Après avoir quitté Weimar et traversé rapidement Prague, Munich, Presbourg, Mendelssohn arrive à Venise au commencement du mois d’octobre 1830. Il pousse un cri de joie en voyant pour la première fois cette ville unique qui a été le rêve de sa vie « depuis qu’il a l’âge de raison, » écrit-il à ses deux sœurs. — Et savez-vous devant quelles œuvres le jeune musicien berlinois, l’élève gourmé de Zelter et de Sébastien Bach, tombe en extase ? Devant les tableaux de Titien, dont l’Assomption de la Vierge surtout excite son ravissement. Quel singulier contraste entre la nature intime de cet artiste de l’Allemagne du nord, de ce Juif, enfant d’une race qui n’a jamais su rire, dit M. Renan, de cet esprit morose, occupé de métaphysique et de rêverie, et le goût de l’artiste pour les œuvres éclatantes et splendides du plus grand peintre de l’école vénitienne ! N’existe-t-il point à Paris un peintre justement fameux, dont la verve fiévreuse s’est épanchée dans des tableaux pleins de fracas et d’émotions violentes, et qui professe, dans ses causeries spirituelles et parfois dans ses remarquables écrits, une admiration sincère, dit-on, pour les maîtres et les théories de l’art classique ? Les oppositions de ce genre sont plus fréquentes qu’on ne le croit dans la vie des hommes illustres, et je connais un compositeur immortel qui n’aime pas que l’on compare son génie à celui de Titien, dont il a pourtant l’éclat, la passion et la magnificence.

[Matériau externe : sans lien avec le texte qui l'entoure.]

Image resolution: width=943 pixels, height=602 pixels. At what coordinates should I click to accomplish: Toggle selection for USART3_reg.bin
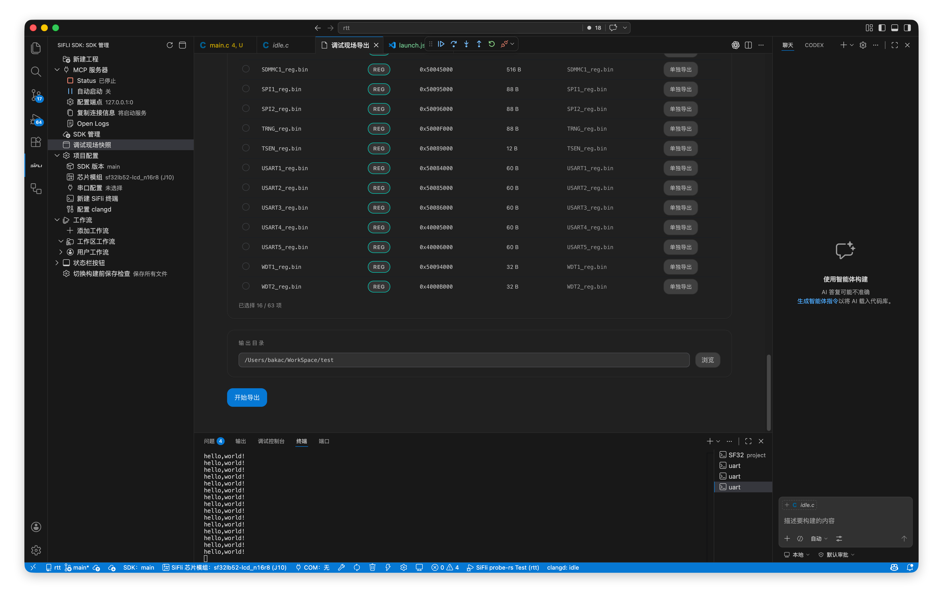point(246,207)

Mendelssohn est plus fidèle aux penchans du peuple auquel il appartient par son amour sincère de la nature, dont il comprend les beautés mystérieuses. Il est ravi de l’aspect de l’Italie, et il décrit avec complaisance ses campagnes sereines, comme les habits soyeux des contadini. Dans une lettre qu’il adresse à son maître, le vieux Zelter, Mendelssohn parle avec une juste sévérité d’un peu de musique qu’il a entendue dans une église de Venise. À l’appui de son blâme, Mendelssohn transcrit quelques mauvais accords plaqués que l’organiste a tirés d’un instrument délabré, et cela devant les plus beaux chefs-d’œuvre de la peinture vénitienne. Ce contraste le frappe avec juste raison, et il se demande comment un peuple qui a produit de si grandes merveilles dans les arts plastiques des siècles passés a pu tomber aussi bas et se contenter de la musique misérable qu’on exécute chaque jour dans les plus belles églises du monde.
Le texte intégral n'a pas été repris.